There are definitely books out there I wouldn't have read if there had been warnings on.
This is why I'm digging review blogs at the moment - they do all of the tagging and warning for a book that the book doesn't do. Since profic is filling up with people who have fannish beginnings (and middles, and ends) I'm interested to see how fannish culture of "tag your shit" might translate into published book or ebook culture.

Date: 2013-03-13 05:46 am (UTC)
nic: (Payson)
From: [personal profile] nic
When I was younger, and had not experienced much pain/angst in real life, I was all about reading Dark!Fiction. The grittier, the better, and I loved wallowing in tragic endings.

Then I grew up. And now I would much rather my fiction to end happily, to have a positive message, to make me smile. After all, it's my escape from real life. (Not that my life is bad, it's good, but I like to keep things positive in every part of my life! To me, crying is not fun.)

Date: 2013-03-13 08:22 am (UTC)
From: [identity profile] fahrenheit-f430.livejournal.com
Happy endings - yes, please!

I think, for me, it's 'cause my OTPs over the last few years canonically occupy a special little hellpit of unrelenting angst, so I just want them to be happy. Just once. I want to read about my favourite characters being happy, content and emotionally fulfilled... Even if it's right at the bitter end of a 90,000 word angst and misery-fest of will-they-won't-they proportions! LET MY PRECIOUS POPPETS BE HAPPY, DAMN YOU.

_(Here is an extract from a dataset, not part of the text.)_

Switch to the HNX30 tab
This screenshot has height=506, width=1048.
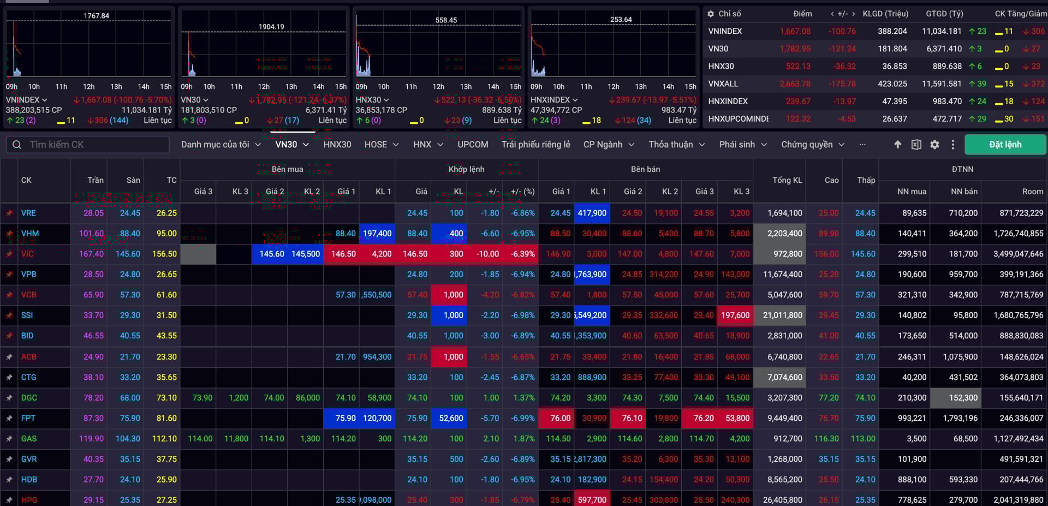click(x=337, y=145)
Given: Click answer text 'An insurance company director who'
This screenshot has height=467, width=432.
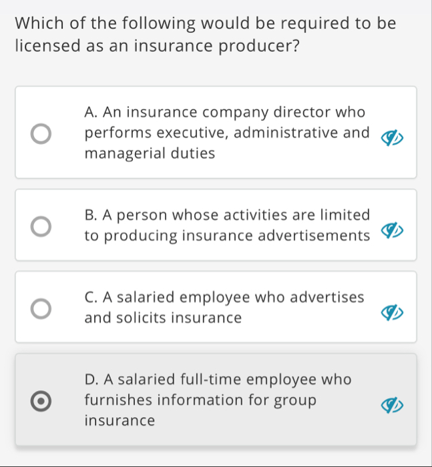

I want Krycek and Scully to realise they can sneak off without Mulder! I want Charles and Erik without the bullet! I want Guy and Allan without everything after S2 ep 11! I want Alan and Kevin and Kevin and Tron without CLU trouble! I want Kyle and Marcus without the heart transplant ultimate sacrifice thing! I want Archie Hicox and Heinz Kruger to get together, nakedly, and soothe the pain their respective sudden departures in separate canons caused me! I want Annie to drag Mitchell literally out of Hell! And I'm trying to avoid the issue of the Battle of the Five Armies right now as that small, entirely avoidable, incident is going to wipe out my entire Hobbit porn bingo card!

...

I want therefore I need. I need happy. I need joy. I need things that skew canon in more ways than slash or het or rare pairs or porn. I need my tortured, miserable, angsty little rainclouds to experience all the things canon cruelly snatches away. Even the things that're 'not even close, but you guys are in the same time period - GAME ON!'

GODDAMNIT, HAPPY ENDINGS IS MY ALL-PAIRING FOREVER AU! They are the comfort to the hurt. They are the sweet in 'bittersweet.' Without the impulse for happy endings there'd be no fixit fic or coffee shop AUs or fairytales. No whimsy. No euphoria. And who wants their favourite characters to have a long, dark, teatime of the soul without the prospect of biscuits or a cupcake?

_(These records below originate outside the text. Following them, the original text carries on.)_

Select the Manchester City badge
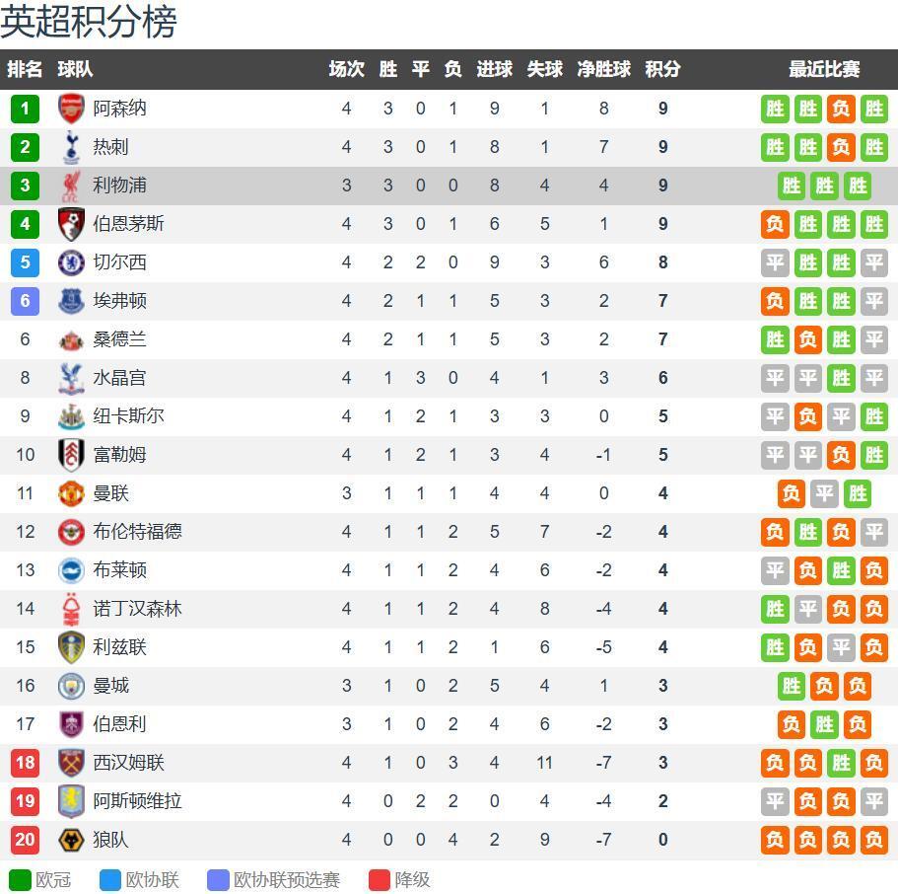The height and width of the screenshot is (894, 898). point(71,686)
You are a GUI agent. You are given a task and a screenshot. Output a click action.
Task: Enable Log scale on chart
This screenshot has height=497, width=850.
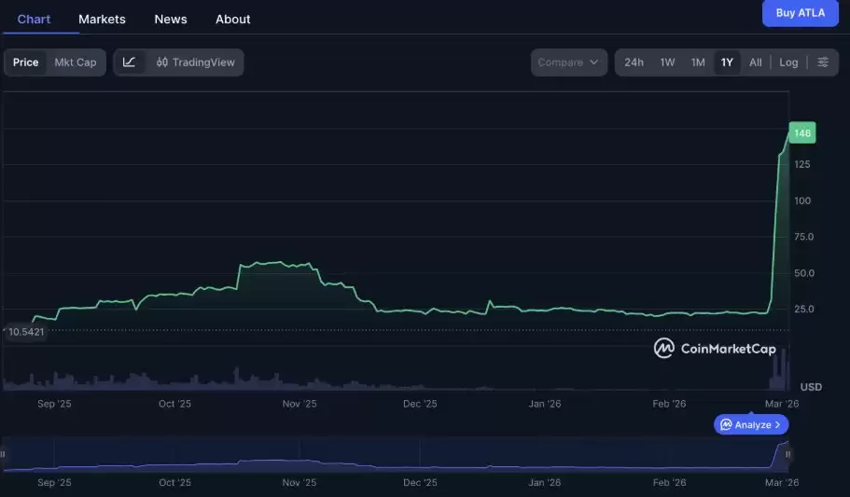pyautogui.click(x=788, y=62)
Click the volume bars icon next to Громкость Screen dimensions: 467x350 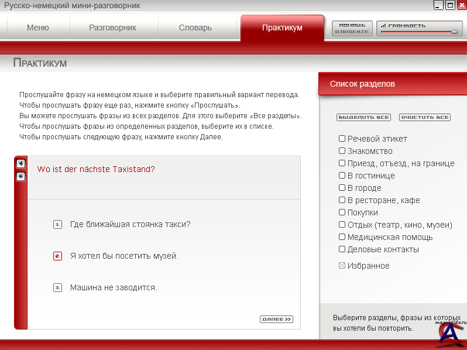(383, 26)
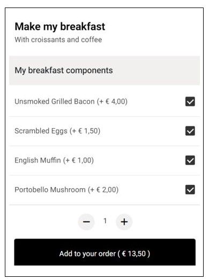
Task: Click the € 1,00 muffin price text
Action: pos(79,160)
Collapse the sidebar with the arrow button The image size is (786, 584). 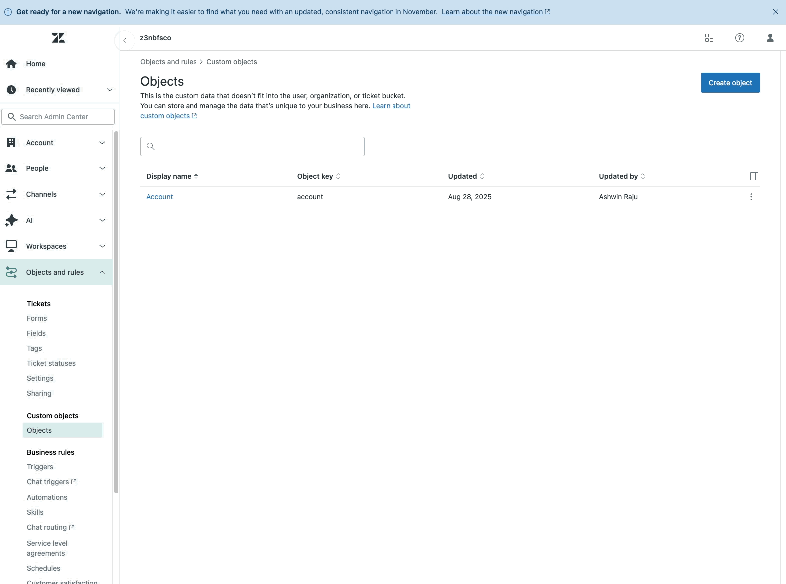(125, 41)
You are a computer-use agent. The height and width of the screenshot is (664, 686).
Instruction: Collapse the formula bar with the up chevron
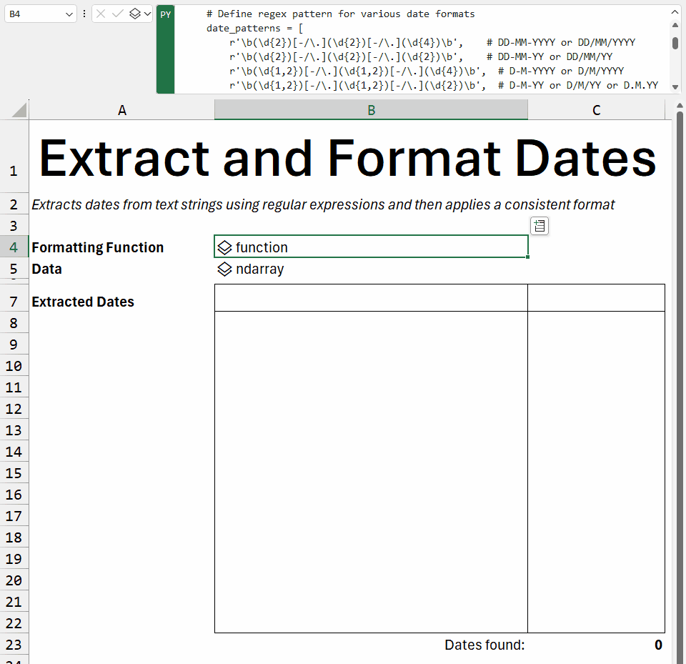click(676, 11)
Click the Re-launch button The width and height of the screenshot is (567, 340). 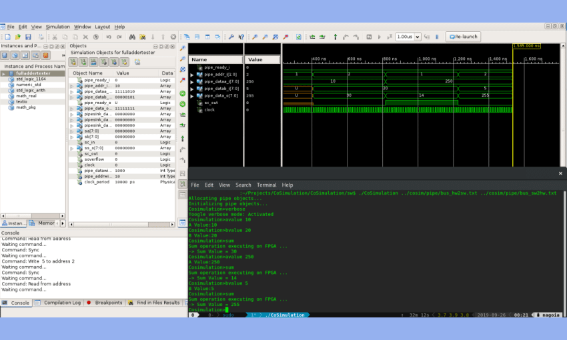click(463, 37)
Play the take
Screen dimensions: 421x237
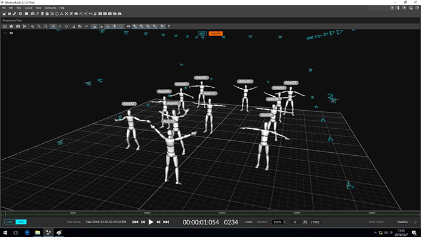151,222
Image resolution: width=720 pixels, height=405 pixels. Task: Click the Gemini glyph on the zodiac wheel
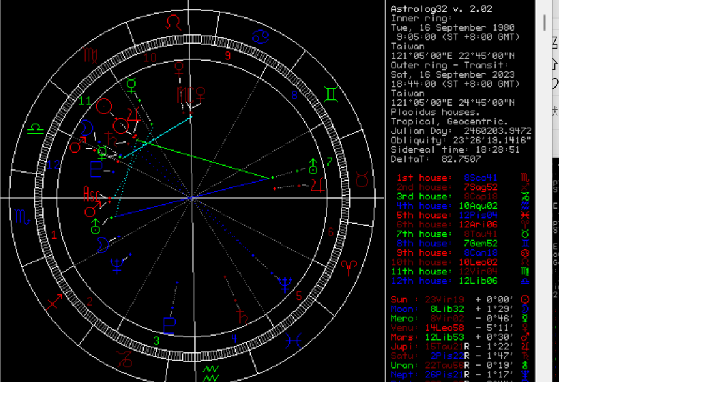click(329, 94)
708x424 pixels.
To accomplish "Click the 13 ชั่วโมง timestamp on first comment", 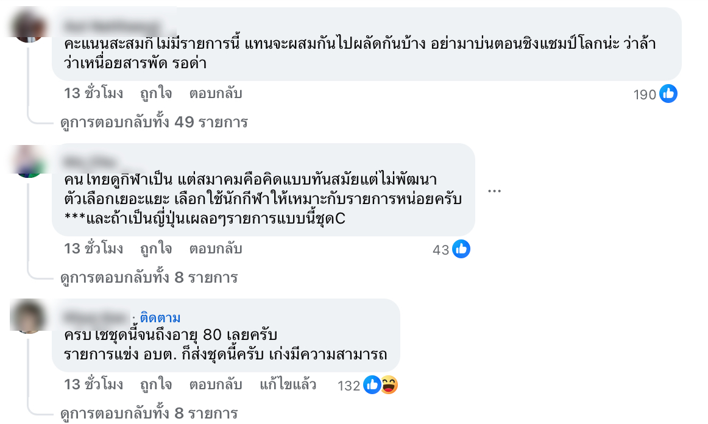I will click(x=93, y=93).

That's my light, fairly hyperbolic and sprinkled with stardust opinion. My serious and blunt assessment is that there are no lesser individuals other than those who equate bleak content with excellence, especially those who fail to notice when technically brilliant writing is gold-plating a turd of ham-fisted audience manipulation.

That said, everyone can like what they like 'cause they like it. However, telling me to like what you like 'cause what you like is comparable to Kafka going to a Linkin Park gig and snorting cocaine off a chainsaw, and whatever I like will forever be populist, lacking artistic merit and credibility, and make me less-good than other human beings...

I'd troll that fucking hipster into the ground. No exceptions. No mercy. I DO know a song that'll get on their nerves (getontheirnervesgetontheirnerves)!